In [1]:
import random
import pandas as pd
import numpy as np

# Define the function to generate student personality traits
def generate_student_personality():
    personality_types = {
        "Studious": "Constantly engrossed in books and academic work, often found in the library.",
        "Social Butterfly": "Always on the move, attending various social events, with a large group of friends.",
        "Independent Learner": "Preferring to work alone, not interested in group projects, focused on personal growth.",
        "Competitive Spirit": "Always striving for the top, may sometimes be perceived as aggressive towards peers.",
        "Casual Student": "Easygoing, not easily stressed by exams or assignments, takes things as they come.",
        "Perfectionist": "Demanding the best, can be tough on themselves and others when expectations are not met.",
        "Procrastinator": "Often delays tasks until the last minute, struggles with meeting deadlines.",
        "Gifted Individual": "Naturally talented in one or more areas, often achieving high levels of success with minimal effort."
    }

    exclusive_pairs = [("Studious", "Casual Student"), ("Independent Learner", "Social Butterfly"), ("Perfectionist", "Procrastinator")]
    likely_together_pairs = [("Studious", "Perfectionist"), ("Independent Learner", "Gifted Individual"), ("Social Butterfly", "Casual Student")]
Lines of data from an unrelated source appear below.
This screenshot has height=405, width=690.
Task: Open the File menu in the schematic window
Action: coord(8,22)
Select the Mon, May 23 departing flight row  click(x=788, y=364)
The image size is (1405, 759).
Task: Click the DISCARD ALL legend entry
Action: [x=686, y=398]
    selected_personality = random.choice(list(personality_types.keys()))
    student_personality = [selected_personality + ',' + personality_types[selected_personality]]
    personality_types.pop(selected_personality, None)

    for pair in exclusive_pairs:
        if selected_personality in pair:
            opposite = pair[1] if pair[0] == selected_personality else pair[0]
            personality_types.pop(opposite, None)
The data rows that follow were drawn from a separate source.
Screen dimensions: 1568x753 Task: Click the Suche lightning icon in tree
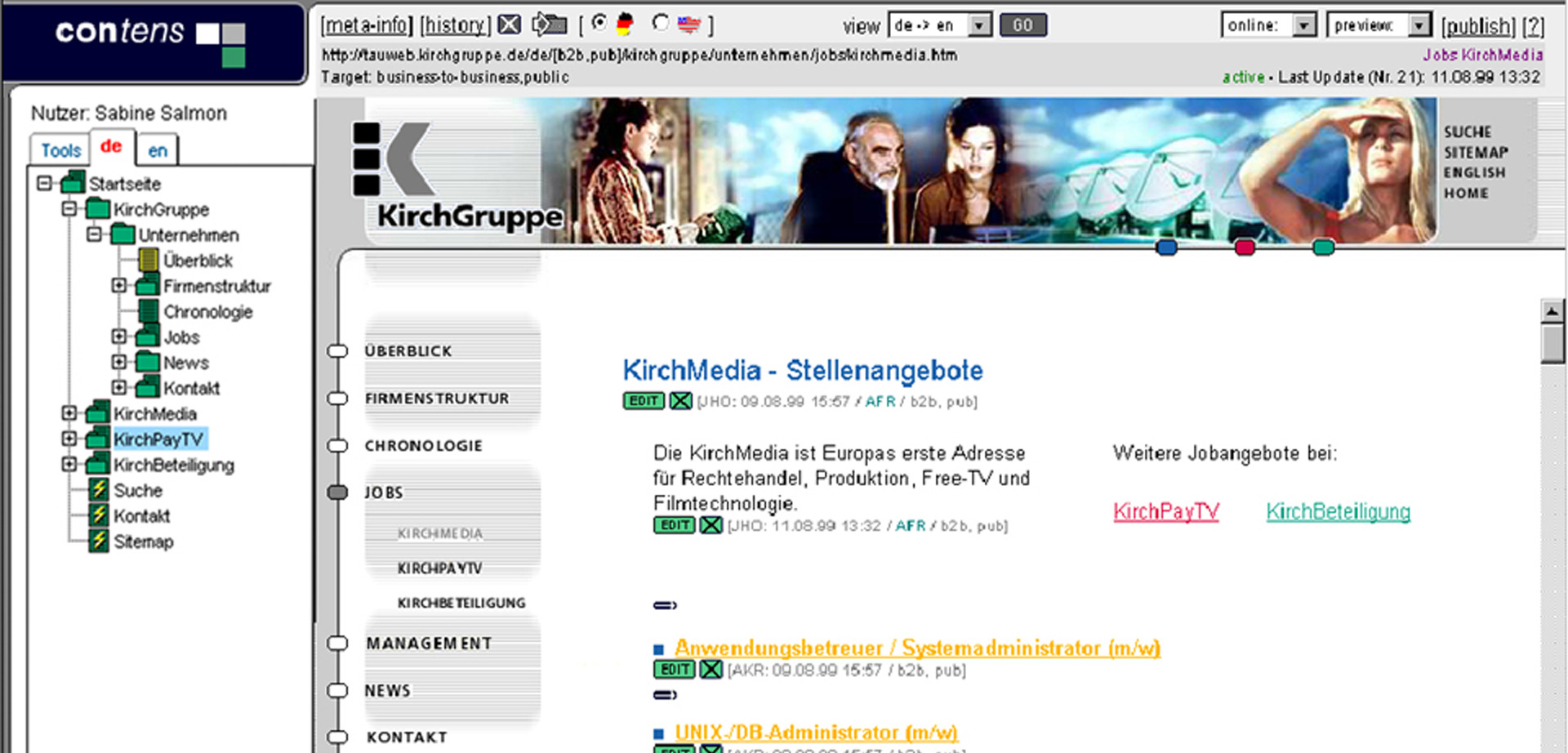99,490
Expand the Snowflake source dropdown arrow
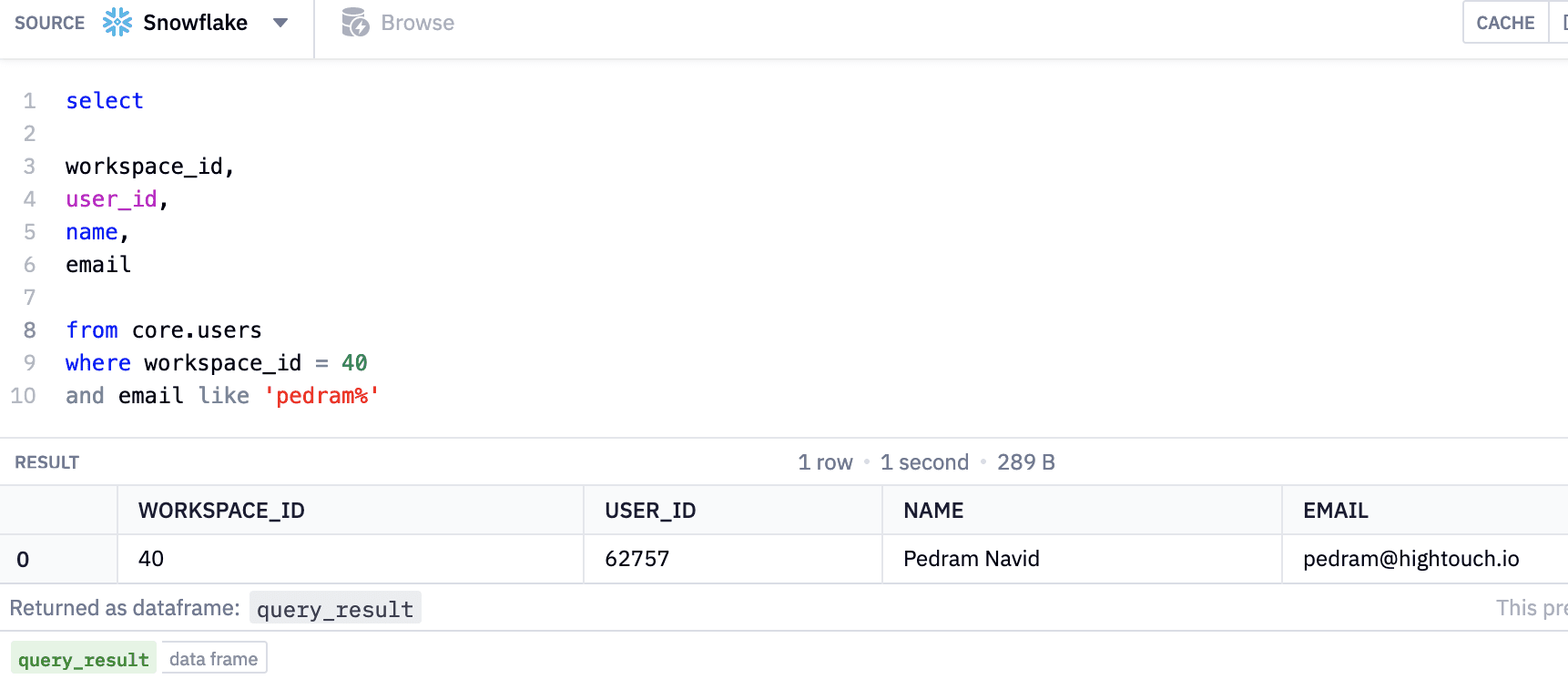 tap(280, 23)
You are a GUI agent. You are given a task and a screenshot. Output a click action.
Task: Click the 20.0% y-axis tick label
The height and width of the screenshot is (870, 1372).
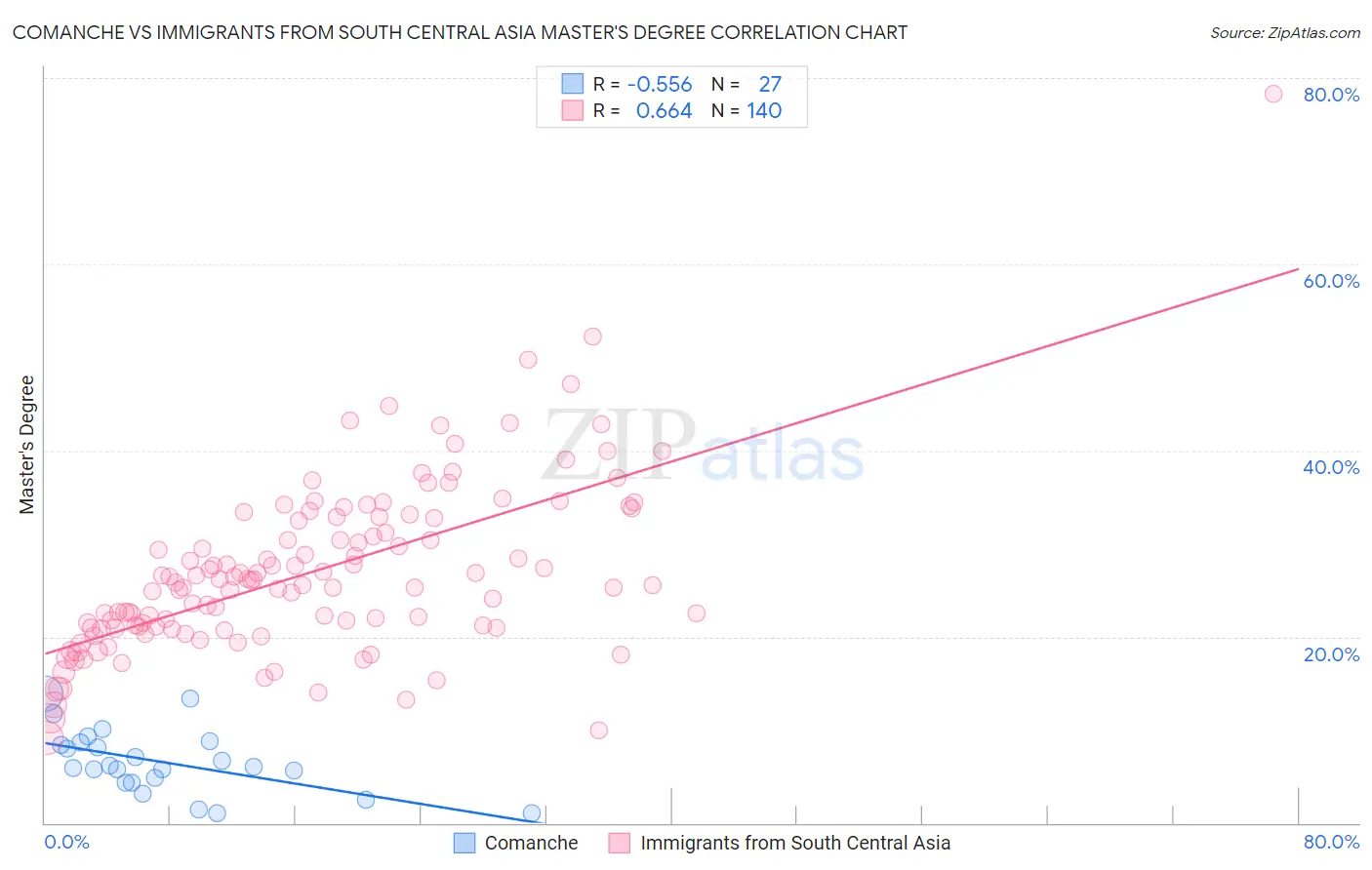(x=1331, y=654)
    for pair in likely_together_pairs:
        if selected_personality in pair:
            additional_trait = pair[1] if pair[0] == selected_personality else pair[0]
            if additional_trait in personality_types and random.random() < 0.4:
                student_personality.append(additional_trait + ',' + personality_types[additional_trait])

    if len(student_personality) < 2 and random.random() < 0.6:
        additional_trait = random.choice(list(personality_types.keys()))
        student_personality.append(additional_trait + ',' + personality_types[additional_trait])

    return student_personality

In [2]:
import pandas as pd
import random

# Load the uploaded CSV file
file_path = 'user_1000.csv'
roster_df = pd.read_csv(file_path)

# Extract the names from the second column and convert it to a list
names_list = roster_df.iloc[:, 1].tolist()

# Function to get a random name without replacement
def get_random_name(names_list):
    if not names_list:  # If the list is empty
        return None
    index = random.randint(0, len(names_list) - 1)
    return names_list.pop(index)

In [3]:
# get_random_name(names_list)

In [4]:
def generate_student_record(id):
    genders = ["male", "female"]
    grades = ["Year 1 Undergraduate", "Year 2 Undergraduate", "Year 3 Undergraduate", "Year 4 Undergraduate", 
             "Year 1 Master's Student", "Year 2 Master's Student", "Year 3 Master's Student", 
             "Year 1 PhD Student", "Year 2 PhD Student"]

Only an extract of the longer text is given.